CHALLENGE>
Render everything from the start of the rows down to the line containing "pyautogui.click(x=1178, y=36)", both included, as a numbered list with blank lines left out.

ENTRIES SHOWN>
- - - -

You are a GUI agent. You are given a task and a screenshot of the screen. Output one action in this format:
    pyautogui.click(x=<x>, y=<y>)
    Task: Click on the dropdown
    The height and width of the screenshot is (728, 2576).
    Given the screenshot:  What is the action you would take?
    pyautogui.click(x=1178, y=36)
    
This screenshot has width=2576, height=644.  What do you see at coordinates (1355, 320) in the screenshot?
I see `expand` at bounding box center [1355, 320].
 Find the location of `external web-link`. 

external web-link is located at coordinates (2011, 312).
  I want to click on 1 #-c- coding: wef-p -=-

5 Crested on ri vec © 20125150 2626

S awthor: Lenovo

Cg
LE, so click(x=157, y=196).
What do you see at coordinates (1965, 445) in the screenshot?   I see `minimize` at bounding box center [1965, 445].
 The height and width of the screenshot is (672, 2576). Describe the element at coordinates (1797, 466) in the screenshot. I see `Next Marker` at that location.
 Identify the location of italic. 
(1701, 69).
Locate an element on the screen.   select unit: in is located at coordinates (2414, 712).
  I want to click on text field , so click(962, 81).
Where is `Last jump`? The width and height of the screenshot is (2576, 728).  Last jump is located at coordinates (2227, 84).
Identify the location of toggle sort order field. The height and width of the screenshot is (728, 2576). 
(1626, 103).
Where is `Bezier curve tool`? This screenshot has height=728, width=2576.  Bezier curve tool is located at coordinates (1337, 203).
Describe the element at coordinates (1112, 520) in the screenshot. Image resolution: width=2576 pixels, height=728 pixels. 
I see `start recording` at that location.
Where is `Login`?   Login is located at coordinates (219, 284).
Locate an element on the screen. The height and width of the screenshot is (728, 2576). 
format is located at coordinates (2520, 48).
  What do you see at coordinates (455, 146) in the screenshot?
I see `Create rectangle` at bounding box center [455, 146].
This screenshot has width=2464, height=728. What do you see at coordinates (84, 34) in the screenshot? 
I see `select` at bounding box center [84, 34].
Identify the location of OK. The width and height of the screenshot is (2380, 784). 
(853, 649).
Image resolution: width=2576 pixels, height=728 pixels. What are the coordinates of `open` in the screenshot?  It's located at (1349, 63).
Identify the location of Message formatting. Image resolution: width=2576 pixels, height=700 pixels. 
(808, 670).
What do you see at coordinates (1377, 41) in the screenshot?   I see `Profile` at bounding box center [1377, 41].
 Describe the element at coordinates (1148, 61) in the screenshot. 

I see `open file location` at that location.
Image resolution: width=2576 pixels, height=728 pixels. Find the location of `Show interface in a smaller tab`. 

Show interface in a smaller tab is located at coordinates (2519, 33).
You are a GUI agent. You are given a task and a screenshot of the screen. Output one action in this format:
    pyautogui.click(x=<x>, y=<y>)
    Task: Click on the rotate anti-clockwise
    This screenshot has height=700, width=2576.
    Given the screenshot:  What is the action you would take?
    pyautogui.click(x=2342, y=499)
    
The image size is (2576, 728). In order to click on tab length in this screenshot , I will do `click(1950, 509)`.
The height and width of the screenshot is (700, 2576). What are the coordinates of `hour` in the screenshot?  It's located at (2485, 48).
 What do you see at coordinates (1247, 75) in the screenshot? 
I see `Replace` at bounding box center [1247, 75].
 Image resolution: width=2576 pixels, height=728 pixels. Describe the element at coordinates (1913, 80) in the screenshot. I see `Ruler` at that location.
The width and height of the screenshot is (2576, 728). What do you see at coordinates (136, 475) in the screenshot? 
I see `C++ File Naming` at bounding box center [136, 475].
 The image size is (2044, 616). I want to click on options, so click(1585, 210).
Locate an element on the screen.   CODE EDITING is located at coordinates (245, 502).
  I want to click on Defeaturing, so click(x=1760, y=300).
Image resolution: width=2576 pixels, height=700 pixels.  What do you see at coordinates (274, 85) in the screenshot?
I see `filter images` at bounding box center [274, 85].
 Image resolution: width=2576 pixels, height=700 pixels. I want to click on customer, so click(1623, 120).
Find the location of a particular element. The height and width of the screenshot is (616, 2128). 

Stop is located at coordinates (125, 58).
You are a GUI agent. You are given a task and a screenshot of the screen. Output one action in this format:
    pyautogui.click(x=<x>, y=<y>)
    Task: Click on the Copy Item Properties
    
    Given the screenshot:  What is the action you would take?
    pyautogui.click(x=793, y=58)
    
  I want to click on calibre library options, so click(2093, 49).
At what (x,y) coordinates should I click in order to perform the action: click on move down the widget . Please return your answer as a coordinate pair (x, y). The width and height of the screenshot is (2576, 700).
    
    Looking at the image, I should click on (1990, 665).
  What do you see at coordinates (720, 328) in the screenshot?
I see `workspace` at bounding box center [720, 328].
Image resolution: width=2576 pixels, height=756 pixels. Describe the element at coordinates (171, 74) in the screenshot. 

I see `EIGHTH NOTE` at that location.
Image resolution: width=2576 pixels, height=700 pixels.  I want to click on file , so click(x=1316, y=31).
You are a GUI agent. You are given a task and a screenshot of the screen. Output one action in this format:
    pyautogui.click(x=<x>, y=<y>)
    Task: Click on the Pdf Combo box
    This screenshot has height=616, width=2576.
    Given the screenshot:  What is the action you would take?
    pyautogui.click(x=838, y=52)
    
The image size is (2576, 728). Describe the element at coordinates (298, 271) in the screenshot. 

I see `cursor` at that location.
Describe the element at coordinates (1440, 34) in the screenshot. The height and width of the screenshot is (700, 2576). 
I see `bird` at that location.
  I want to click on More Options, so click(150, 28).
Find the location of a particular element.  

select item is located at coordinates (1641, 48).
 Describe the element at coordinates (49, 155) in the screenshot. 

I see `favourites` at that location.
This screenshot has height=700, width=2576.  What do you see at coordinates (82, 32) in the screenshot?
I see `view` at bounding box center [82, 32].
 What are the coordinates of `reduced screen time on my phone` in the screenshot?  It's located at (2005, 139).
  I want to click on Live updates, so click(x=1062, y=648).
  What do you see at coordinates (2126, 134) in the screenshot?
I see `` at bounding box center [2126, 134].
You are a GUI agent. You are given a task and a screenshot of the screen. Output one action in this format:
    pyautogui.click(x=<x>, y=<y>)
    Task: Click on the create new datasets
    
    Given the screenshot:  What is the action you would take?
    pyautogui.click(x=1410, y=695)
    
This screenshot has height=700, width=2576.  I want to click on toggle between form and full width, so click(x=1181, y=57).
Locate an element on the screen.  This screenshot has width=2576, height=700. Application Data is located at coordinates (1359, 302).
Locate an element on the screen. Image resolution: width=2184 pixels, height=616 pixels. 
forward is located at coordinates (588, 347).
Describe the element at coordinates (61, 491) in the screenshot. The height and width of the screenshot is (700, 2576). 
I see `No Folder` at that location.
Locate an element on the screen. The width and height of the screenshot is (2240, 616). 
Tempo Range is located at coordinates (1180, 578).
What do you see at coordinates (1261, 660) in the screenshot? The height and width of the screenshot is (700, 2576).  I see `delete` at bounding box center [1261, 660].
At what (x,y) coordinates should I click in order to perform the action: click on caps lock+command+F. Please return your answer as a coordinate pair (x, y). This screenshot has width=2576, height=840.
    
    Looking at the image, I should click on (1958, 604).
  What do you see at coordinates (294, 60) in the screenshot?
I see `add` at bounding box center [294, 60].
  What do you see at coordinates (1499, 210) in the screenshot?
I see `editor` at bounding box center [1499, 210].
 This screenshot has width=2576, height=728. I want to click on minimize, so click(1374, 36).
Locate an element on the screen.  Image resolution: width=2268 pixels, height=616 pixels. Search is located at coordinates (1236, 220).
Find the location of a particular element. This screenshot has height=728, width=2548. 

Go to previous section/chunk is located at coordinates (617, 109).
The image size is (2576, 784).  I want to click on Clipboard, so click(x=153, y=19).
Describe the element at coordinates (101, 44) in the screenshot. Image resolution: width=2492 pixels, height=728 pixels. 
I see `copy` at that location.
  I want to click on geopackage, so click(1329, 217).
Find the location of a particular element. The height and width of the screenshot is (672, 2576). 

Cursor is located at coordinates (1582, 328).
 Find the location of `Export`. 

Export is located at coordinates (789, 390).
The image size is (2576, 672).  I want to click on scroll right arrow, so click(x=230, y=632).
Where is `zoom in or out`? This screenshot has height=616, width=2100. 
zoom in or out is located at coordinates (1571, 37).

- - - -

WRITTEN RESPONSE>
1. You are a GUI agent. You are given a task and a screenshot of the screen. Output one action in this format:
2.     pyautogui.click(x=<x>, y=<y>)
3.     Task: Click on the dropdown
4.     The height and width of the screenshot is (728, 2576).
5.     Given the screenshot:  What is the action you would take?
6.     pyautogui.click(x=1178, y=36)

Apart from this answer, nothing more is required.